During application monitoring operations such as bootstrapping, activating application plugins, and updating content in the Cloud Proxy, the Salt process may become unresponsive.
This issue results in longer processing times and, ultimately, operational failures for end-users.
Common symptoms include error messages in the Salt master log.
Error Message 1Cloud Proxy VM: Path of the log file : /data1/ucp-salt/master
2024-02-26 17:08:14,632 [salt.client :1903][ERROR ][161279] Message timed out
2024-02-26 17:12:18,144 [salt.master :1642][ERROR ][130] Received minion error from [<UUID>_<MOID>]: The minion function caused an exception
2024-02-26 17:12:18,148 [salt.master :1642][ERROR ][133] Received minion error from [
<UUID>_<MOID>
]: The minion function caused an exception.

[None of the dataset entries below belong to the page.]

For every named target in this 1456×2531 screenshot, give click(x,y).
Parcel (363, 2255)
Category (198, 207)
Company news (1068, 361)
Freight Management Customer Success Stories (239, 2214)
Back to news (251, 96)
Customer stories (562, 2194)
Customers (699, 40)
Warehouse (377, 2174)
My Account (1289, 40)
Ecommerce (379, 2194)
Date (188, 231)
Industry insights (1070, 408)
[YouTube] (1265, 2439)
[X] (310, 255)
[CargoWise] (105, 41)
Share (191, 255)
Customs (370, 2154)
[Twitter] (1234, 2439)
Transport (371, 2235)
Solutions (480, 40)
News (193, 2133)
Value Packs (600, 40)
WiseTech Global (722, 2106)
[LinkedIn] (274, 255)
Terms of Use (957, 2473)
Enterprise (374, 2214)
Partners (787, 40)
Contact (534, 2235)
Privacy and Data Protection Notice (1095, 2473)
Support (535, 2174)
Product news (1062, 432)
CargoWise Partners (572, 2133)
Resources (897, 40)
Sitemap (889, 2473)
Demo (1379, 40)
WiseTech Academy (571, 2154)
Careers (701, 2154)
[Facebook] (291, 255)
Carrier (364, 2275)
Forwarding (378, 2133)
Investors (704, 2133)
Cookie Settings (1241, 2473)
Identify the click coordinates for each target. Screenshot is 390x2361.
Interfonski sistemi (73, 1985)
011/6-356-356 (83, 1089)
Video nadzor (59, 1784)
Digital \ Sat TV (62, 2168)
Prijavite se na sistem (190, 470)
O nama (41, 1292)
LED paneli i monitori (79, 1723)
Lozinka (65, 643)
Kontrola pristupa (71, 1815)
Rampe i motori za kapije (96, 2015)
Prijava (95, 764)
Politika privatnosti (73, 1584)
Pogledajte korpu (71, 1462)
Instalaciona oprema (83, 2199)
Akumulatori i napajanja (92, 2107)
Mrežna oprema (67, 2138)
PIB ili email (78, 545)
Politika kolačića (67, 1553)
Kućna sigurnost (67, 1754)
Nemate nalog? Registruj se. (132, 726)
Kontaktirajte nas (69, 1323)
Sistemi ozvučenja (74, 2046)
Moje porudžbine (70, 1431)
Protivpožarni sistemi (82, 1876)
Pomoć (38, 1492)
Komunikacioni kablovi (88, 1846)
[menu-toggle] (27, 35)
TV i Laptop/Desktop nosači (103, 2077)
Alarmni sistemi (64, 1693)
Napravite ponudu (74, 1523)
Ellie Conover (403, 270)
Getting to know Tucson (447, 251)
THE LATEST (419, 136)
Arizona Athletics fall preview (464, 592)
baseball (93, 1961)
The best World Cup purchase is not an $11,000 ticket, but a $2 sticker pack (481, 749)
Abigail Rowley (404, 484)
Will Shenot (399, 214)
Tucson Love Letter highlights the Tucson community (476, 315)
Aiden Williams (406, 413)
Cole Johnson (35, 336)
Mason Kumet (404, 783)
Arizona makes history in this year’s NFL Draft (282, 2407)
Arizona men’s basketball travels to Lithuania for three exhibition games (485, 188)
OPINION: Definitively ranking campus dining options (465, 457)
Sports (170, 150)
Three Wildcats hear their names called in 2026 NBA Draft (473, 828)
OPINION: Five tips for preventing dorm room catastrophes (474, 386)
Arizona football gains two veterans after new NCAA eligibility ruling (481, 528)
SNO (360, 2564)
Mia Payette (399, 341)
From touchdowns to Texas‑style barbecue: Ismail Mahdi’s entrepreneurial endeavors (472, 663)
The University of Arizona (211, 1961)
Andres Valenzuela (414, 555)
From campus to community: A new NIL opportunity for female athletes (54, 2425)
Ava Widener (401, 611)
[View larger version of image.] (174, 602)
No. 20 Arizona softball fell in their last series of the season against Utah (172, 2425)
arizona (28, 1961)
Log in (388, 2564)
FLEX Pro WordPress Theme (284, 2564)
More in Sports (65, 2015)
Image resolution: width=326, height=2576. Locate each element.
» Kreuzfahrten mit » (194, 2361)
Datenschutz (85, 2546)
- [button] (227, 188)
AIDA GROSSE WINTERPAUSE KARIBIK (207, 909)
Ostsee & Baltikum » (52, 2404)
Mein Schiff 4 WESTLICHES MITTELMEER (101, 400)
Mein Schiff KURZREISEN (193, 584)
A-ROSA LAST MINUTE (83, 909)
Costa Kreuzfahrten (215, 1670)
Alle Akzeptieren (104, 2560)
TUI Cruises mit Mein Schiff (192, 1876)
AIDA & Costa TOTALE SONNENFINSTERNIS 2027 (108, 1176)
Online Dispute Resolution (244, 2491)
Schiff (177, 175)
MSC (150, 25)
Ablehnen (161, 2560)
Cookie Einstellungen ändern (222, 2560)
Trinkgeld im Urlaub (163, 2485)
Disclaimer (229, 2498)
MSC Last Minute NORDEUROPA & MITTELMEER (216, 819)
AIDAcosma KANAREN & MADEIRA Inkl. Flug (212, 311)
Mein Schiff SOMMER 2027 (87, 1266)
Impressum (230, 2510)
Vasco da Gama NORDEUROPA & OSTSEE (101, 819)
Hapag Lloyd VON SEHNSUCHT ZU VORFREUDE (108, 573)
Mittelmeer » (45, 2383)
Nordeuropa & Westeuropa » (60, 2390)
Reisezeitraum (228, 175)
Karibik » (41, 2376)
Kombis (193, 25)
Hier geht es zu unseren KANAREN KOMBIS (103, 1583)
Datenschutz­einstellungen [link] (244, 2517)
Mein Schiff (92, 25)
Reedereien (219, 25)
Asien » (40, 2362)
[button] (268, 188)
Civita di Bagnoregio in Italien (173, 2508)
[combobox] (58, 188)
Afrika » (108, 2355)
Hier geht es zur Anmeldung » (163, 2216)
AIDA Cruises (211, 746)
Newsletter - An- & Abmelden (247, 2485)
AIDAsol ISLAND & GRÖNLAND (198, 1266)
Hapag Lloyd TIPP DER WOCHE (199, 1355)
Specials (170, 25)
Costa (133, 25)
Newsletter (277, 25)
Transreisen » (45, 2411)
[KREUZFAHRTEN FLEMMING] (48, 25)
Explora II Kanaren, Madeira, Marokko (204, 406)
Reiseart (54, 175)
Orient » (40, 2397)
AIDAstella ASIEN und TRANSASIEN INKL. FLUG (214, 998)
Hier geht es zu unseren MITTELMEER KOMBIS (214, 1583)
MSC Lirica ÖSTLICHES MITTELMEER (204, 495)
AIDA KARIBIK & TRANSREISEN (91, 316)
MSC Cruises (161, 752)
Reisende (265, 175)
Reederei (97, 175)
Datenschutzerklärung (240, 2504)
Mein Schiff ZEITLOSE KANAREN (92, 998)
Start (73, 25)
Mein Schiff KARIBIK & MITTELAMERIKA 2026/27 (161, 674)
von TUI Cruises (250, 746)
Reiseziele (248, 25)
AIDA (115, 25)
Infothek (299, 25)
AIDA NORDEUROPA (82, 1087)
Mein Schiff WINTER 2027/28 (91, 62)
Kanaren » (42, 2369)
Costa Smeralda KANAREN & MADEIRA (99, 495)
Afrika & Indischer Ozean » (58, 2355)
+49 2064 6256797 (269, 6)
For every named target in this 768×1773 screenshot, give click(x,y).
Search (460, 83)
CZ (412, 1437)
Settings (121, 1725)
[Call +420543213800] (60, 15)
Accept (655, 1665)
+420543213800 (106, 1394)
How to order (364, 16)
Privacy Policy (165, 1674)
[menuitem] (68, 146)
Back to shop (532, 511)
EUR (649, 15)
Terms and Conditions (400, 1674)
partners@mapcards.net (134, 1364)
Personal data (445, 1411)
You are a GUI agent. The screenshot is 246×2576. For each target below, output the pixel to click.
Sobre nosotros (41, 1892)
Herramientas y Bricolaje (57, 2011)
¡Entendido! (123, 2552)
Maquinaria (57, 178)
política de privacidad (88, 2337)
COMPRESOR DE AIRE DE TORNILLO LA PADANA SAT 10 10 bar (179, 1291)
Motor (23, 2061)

Error Message 22024-05-29 05:05:07,026 [salt.transport.zeromq:328 ][ERROR ][171547] ReqServer clients tcp://0.0.0.0:4506
2024-05-29 05:05:07,043 [salt.transport.zeromq:330 ][ERROR ][171547] ReqServer workers ipc:///var/run/salt/master/workers.ipc
Aria Operations 8.18.x
Solution 1: Restart the Salt Master container
To resolve this issue, stop and restart the `ucp-controlplane-saltmaster` container using the following commands:
ssh to cloud proxy virtual machine
docker stop ucp-controlplane-saltmaster
docker start ucp-controlplane-saltmaster
docker ps -a --filter "name =ucp-controlplane-saltmaster"
Solution 2: Recreate the Salt Master container.
If solution 1 does not work in your environment, you can attempt to recreate the container using the below steps
ssh to cloud proxy virtual machine
./ucp/ ucp-config-scripts/ucp-firstboot.sh -a cleanup_dockers
./ucp/ ucp-config-scripts/ucp-firstboot.sh
docker ps -a --filter "name =ucp-controlplane-saltmaster"
Recommendation:
After restarting the ‘ucp-controlplane-saltmaster’ container, if you need to perform ARC operations in bulk, it is recommended to do so in batches of 50 to prevent further issues.